• [PROBLEM]:
The required answer is an exact copy of the lines from the one containing "Task: Open ユーザー一括登録・削除 in the sidebar" to the end of the listing, both included, without any pictures.
***** DATA EXTRACTS
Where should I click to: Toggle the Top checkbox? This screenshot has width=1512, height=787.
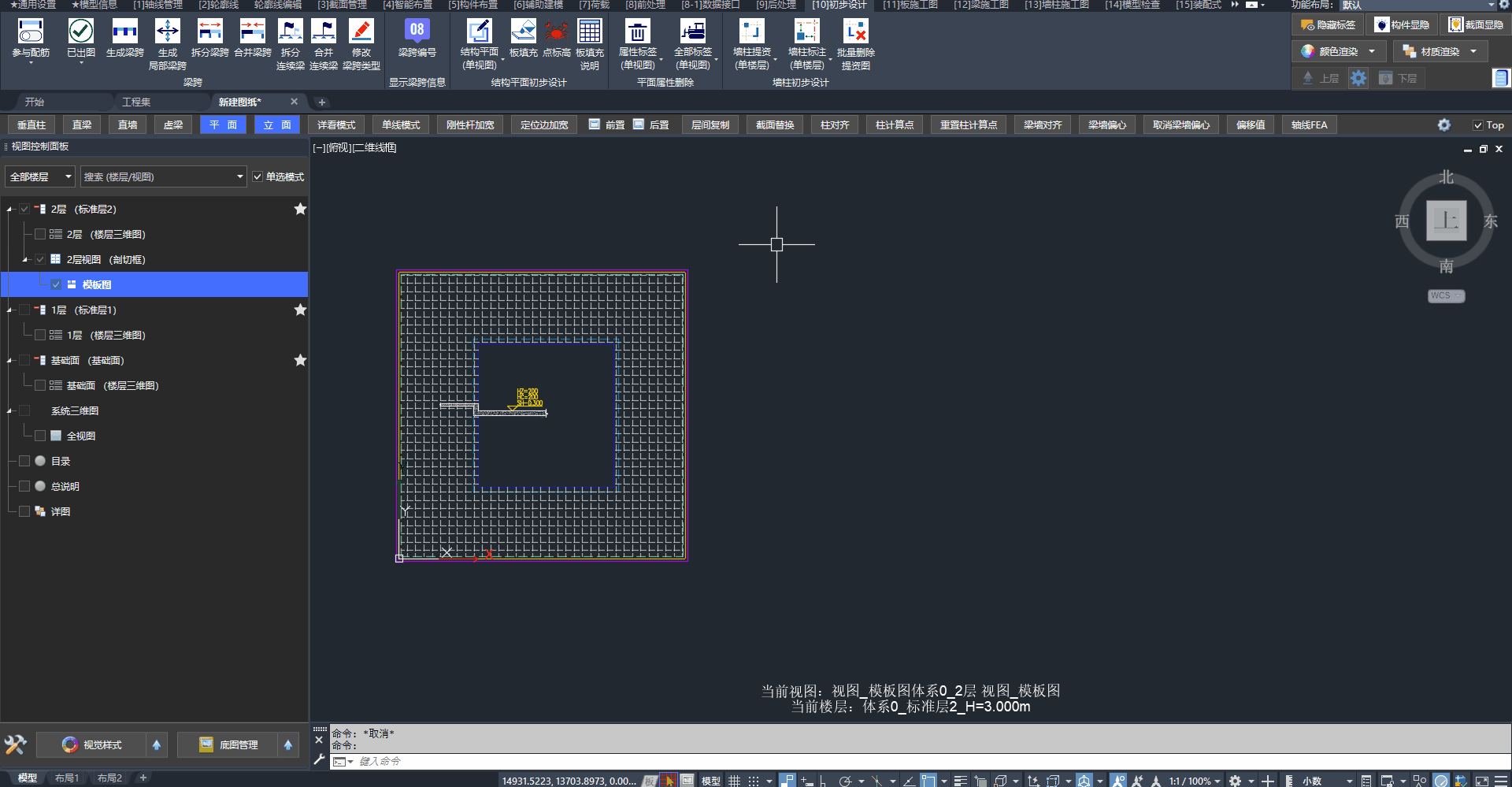click(x=1478, y=125)
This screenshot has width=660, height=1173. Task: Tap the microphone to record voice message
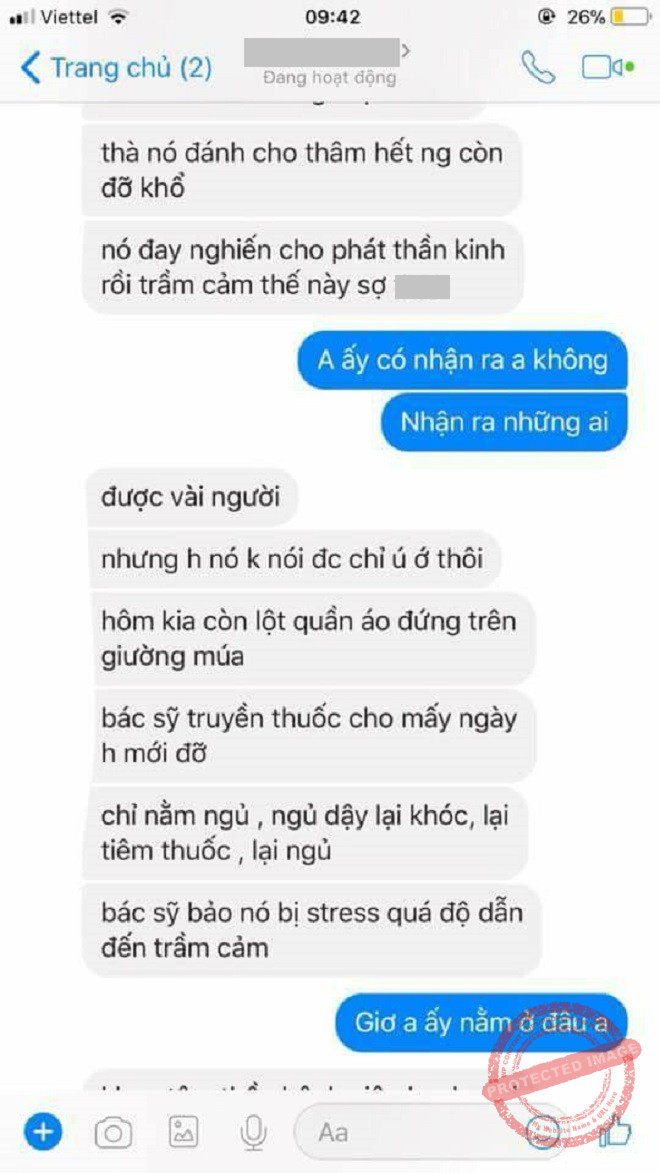(254, 1131)
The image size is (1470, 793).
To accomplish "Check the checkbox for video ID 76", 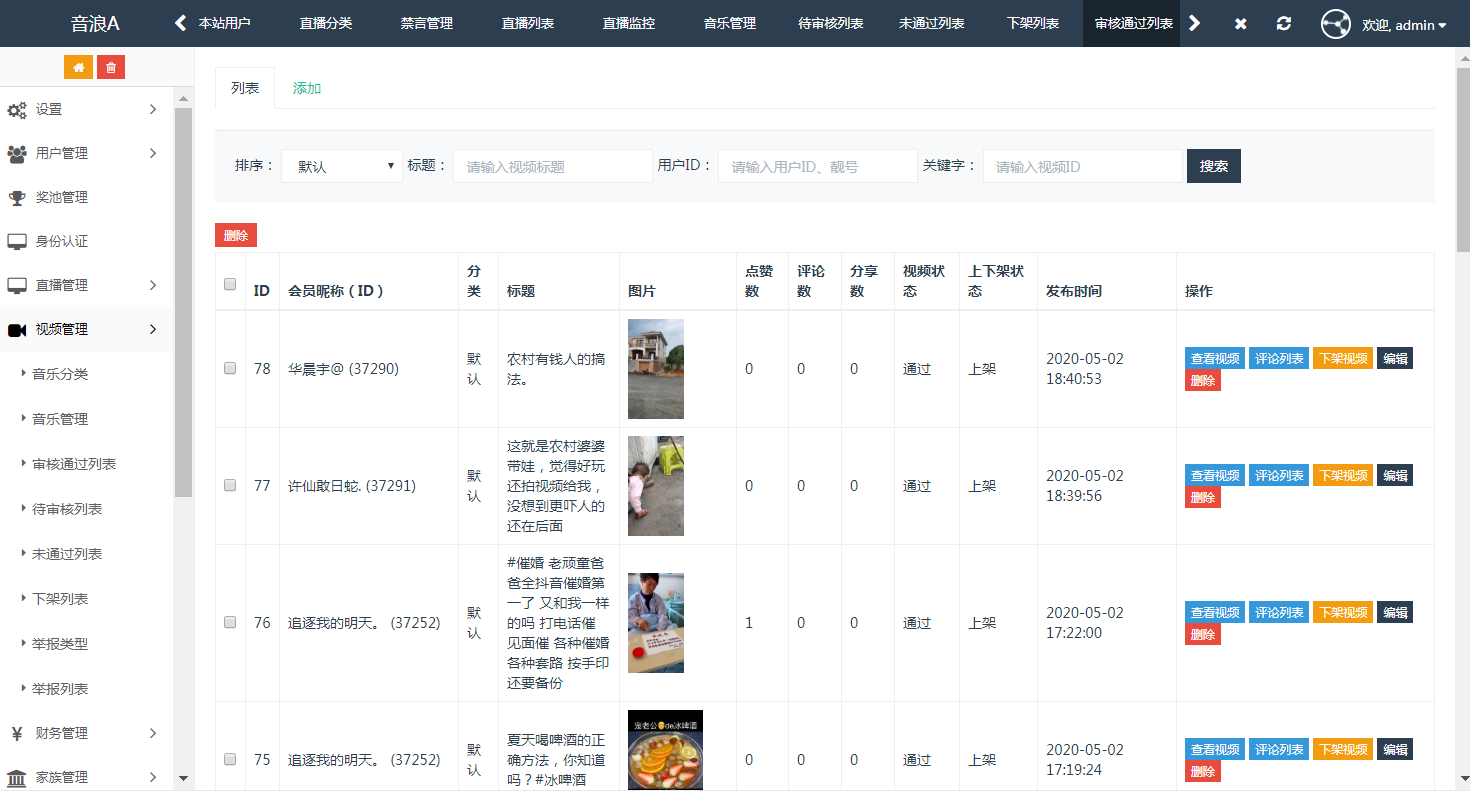I will (x=230, y=622).
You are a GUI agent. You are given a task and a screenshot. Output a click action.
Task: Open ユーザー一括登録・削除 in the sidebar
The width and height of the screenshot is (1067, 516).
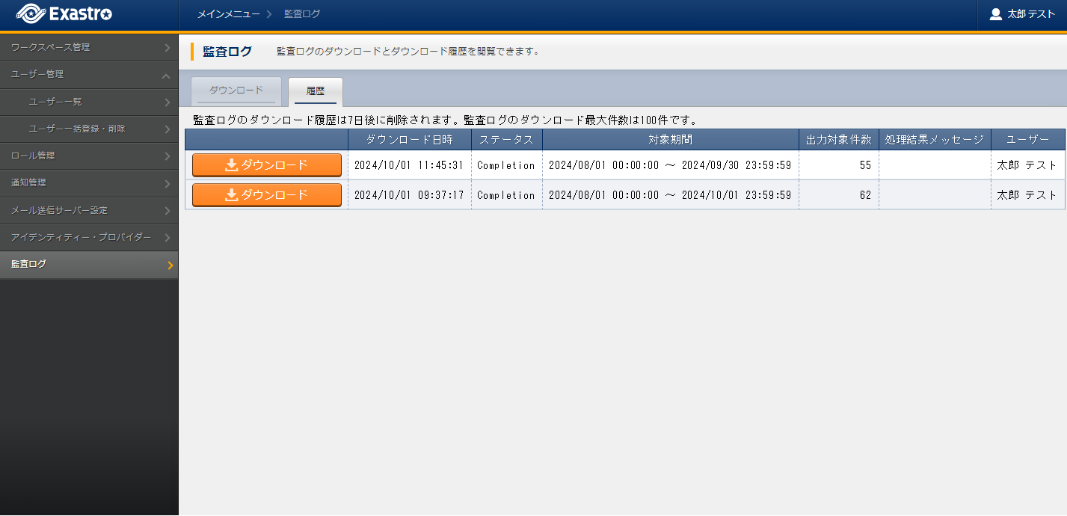coord(88,128)
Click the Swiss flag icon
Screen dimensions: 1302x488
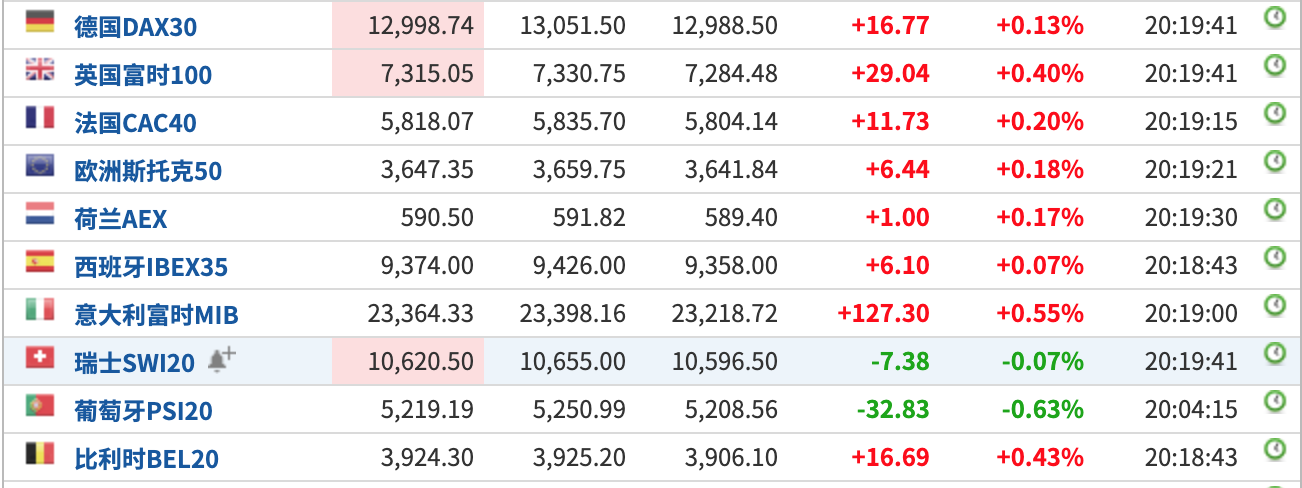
**********
• [RESULT OF THE TASK]:
Task: Open ユーザー一括登録・削除 in the sidebar
The width and height of the screenshot is (1067, 516).
coord(88,128)
Click the Swiss flag icon
Screen dimensions: 1302x488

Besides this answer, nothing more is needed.